** Provided data **
════

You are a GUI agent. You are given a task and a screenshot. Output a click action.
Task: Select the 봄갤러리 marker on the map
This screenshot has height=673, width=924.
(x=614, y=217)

════

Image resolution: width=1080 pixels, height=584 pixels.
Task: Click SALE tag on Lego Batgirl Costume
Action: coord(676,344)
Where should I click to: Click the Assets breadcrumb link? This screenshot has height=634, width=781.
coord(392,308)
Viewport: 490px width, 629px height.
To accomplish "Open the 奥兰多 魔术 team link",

════

** Written task **
Please rewrite the part that opens with the line containing "Viewport: 490px width, 629px height." and closes with the line containing "奥兰多 魔术 team", substituting "team page" for "team link" and leaving every other word the same. Give only those lines.

** Response for this exercise **
Viewport: 490px width, 629px height.
To accomplish "Open the 奥兰多 魔术 team page",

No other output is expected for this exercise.